▼

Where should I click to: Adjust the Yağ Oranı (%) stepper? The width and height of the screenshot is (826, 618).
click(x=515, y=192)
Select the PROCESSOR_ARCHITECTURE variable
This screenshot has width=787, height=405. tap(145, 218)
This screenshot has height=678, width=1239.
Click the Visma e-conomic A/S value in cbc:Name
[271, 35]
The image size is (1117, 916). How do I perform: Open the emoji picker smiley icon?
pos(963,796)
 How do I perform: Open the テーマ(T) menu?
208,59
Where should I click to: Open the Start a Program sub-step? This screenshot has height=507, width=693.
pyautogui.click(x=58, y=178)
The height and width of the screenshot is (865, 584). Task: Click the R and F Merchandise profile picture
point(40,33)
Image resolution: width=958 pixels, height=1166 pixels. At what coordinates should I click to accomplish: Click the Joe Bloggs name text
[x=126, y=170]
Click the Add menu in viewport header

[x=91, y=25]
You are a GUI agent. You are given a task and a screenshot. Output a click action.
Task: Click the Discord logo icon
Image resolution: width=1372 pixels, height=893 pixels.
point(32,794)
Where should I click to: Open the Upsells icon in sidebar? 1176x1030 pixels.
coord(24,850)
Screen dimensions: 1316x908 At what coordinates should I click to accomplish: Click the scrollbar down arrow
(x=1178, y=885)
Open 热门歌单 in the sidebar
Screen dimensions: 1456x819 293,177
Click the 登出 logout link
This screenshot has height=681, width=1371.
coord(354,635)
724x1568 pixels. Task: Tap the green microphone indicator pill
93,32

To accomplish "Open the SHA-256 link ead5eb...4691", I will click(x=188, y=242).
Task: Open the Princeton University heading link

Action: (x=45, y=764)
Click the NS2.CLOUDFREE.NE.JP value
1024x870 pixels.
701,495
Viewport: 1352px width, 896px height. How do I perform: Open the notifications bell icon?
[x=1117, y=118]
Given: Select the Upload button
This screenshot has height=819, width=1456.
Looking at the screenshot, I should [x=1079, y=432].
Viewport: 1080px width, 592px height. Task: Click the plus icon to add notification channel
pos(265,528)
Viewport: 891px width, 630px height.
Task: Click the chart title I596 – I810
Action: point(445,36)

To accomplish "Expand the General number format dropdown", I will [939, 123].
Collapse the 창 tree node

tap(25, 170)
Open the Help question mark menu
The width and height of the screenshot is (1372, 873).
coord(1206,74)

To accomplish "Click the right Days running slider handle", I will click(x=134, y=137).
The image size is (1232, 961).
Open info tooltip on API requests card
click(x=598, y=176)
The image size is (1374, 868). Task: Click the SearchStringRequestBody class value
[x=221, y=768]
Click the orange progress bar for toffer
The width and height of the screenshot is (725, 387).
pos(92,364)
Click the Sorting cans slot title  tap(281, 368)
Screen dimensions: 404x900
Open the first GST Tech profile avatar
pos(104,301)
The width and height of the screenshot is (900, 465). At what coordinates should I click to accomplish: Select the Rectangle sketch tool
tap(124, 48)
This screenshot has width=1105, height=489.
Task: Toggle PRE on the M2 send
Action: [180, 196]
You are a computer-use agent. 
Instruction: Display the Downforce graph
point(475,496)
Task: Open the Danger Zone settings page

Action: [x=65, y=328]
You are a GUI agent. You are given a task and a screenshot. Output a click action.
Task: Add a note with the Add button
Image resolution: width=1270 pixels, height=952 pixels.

▲

▸ **PROBLEM REQUIREMENTS**:
Rewrite the listing from its first line down to and including the line containing "This screenshot has width=787, height=405.", substituting "input field" for "stepper" and leaving everything else unchanged.

▸ **TASK RESPONSE**:
Where should I click to: Adjust the Yağ Oranı (%) input field? The width and height of the screenshot is (826, 618).
click(x=515, y=192)
Select the PROCESSOR_ARCHITECTURE variable
This screenshot has width=787, height=405. tap(145, 218)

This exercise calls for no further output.